Each line that has the string "computer" must be copied from the records below.

[Start of Attachment]

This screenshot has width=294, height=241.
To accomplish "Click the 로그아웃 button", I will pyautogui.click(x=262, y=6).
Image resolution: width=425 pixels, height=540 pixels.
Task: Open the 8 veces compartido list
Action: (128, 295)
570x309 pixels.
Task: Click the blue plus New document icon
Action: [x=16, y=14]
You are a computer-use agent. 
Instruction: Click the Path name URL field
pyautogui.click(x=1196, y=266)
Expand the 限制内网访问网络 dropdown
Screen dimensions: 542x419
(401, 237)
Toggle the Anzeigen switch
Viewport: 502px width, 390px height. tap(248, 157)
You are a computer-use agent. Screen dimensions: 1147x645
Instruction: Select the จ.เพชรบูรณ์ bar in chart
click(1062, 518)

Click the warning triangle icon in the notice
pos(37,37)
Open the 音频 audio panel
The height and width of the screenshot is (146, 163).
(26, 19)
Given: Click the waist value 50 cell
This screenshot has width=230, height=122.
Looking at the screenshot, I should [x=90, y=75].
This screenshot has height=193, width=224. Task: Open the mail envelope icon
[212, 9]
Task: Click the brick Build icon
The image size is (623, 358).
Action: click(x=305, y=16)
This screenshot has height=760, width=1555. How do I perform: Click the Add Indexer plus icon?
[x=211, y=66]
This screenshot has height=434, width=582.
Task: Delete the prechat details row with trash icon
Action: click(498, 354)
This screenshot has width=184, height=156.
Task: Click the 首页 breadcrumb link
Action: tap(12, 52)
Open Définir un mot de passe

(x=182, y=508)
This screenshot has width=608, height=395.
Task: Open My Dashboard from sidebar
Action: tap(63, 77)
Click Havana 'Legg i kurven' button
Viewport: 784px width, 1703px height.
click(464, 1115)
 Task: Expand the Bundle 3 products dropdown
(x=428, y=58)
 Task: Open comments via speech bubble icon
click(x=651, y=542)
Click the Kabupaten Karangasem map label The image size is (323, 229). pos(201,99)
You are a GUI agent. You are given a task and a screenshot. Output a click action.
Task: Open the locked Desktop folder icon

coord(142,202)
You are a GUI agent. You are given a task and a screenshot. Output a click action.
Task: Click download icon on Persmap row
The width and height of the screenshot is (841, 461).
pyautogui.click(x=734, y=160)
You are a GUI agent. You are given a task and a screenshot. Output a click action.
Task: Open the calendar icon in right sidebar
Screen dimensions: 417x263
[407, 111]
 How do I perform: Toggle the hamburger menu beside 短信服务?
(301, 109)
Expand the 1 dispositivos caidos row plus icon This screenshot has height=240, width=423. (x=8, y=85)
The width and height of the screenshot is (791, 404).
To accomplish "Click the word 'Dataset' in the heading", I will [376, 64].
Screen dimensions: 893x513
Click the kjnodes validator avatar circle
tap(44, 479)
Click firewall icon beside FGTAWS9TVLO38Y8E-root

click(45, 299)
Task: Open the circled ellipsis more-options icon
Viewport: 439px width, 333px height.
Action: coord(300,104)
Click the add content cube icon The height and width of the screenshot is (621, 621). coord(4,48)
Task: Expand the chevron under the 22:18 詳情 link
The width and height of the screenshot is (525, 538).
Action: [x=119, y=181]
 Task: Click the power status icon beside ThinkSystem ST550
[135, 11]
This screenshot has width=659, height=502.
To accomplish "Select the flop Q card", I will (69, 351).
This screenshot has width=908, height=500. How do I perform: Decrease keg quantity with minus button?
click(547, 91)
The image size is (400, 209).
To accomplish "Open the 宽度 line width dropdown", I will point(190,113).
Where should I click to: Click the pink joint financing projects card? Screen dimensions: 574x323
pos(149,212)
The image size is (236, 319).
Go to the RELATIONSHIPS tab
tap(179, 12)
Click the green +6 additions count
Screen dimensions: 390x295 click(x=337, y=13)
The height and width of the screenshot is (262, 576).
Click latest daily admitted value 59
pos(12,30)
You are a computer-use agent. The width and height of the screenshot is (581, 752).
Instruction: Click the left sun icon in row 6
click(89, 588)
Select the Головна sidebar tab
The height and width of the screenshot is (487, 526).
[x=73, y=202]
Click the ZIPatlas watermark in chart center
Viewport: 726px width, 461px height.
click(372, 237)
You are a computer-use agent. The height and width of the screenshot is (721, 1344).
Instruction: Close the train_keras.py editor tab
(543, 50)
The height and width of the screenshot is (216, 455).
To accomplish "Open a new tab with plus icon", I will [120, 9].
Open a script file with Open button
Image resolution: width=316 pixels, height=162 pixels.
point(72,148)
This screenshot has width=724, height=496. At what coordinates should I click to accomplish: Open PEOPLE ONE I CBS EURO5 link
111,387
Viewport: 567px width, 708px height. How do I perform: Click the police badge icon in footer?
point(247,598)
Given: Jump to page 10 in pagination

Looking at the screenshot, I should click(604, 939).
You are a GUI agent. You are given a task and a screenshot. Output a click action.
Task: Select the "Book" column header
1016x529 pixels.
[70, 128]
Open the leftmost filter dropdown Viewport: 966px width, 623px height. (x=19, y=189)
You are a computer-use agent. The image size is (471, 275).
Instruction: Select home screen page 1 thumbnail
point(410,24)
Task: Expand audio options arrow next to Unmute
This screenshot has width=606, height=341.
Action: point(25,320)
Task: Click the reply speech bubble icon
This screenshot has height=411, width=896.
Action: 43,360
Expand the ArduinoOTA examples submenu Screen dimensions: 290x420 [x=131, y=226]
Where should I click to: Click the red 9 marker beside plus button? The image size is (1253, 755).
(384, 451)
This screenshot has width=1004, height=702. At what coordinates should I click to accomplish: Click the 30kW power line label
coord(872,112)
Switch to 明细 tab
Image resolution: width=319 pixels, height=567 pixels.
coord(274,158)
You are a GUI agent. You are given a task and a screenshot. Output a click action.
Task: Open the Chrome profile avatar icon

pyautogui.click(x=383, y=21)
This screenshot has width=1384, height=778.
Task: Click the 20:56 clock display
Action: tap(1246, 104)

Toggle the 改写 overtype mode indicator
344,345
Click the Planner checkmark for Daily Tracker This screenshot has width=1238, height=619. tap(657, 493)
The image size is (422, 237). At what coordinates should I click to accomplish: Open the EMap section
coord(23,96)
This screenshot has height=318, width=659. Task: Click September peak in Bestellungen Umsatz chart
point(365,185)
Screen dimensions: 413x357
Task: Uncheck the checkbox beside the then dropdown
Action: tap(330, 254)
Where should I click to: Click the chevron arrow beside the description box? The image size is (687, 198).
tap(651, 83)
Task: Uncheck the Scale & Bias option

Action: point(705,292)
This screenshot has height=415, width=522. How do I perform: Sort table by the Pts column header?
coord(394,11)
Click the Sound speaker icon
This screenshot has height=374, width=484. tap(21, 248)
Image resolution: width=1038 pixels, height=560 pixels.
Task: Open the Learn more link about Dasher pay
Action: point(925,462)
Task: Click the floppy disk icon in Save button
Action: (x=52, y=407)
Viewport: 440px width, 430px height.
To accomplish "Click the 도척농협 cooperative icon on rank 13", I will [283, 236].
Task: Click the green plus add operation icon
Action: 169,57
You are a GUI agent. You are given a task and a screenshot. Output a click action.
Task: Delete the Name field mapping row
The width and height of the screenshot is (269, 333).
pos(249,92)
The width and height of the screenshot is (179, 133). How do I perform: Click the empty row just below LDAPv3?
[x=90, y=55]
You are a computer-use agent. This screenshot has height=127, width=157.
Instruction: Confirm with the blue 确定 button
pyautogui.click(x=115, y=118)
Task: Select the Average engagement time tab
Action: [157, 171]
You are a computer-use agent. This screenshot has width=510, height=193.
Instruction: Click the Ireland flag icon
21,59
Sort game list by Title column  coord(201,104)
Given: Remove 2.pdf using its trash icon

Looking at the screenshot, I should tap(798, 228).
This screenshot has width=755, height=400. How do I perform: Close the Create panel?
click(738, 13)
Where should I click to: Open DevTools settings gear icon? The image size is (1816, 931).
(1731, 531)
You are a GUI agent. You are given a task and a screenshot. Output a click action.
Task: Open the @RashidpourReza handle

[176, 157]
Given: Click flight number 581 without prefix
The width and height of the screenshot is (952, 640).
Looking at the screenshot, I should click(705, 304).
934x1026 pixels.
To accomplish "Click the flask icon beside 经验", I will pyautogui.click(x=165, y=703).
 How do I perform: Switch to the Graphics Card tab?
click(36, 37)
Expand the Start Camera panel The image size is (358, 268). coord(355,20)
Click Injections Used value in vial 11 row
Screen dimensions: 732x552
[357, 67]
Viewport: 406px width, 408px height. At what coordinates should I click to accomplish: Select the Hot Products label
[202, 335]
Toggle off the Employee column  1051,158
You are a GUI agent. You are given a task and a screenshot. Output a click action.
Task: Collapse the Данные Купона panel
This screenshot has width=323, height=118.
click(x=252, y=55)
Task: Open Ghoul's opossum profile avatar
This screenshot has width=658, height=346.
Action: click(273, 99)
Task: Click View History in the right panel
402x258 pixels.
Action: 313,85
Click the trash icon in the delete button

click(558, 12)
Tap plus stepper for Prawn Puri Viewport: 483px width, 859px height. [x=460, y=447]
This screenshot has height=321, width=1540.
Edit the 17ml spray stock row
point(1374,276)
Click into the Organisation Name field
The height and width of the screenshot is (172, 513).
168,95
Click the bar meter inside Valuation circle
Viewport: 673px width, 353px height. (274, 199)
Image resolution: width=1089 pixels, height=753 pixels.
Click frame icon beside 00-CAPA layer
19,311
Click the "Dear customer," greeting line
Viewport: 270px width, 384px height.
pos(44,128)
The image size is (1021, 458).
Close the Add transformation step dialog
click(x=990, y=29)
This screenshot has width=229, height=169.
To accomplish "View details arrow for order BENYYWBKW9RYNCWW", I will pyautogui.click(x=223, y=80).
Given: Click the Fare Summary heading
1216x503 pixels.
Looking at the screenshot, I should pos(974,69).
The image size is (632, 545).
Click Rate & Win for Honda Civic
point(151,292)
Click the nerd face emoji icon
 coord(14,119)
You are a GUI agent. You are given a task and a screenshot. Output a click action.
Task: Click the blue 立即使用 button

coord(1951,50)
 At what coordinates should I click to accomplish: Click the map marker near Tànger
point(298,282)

[End of Attachment]

- [Answer to the problem]
You are a computer-use agent. 
You are a computer-use agent. Screen dimensions: 1147x645
You are a computer-use agent. The width and height of the screenshot is (581, 752).
You are a computer-use agent. The height and width of the screenshot is (721, 1344).
You are a computer-use agent. The image size is (471, 275).
You are a computer-use agent. This screenshot has height=127, width=157.
You are a computer-use agent. This screenshot has width=510, height=193.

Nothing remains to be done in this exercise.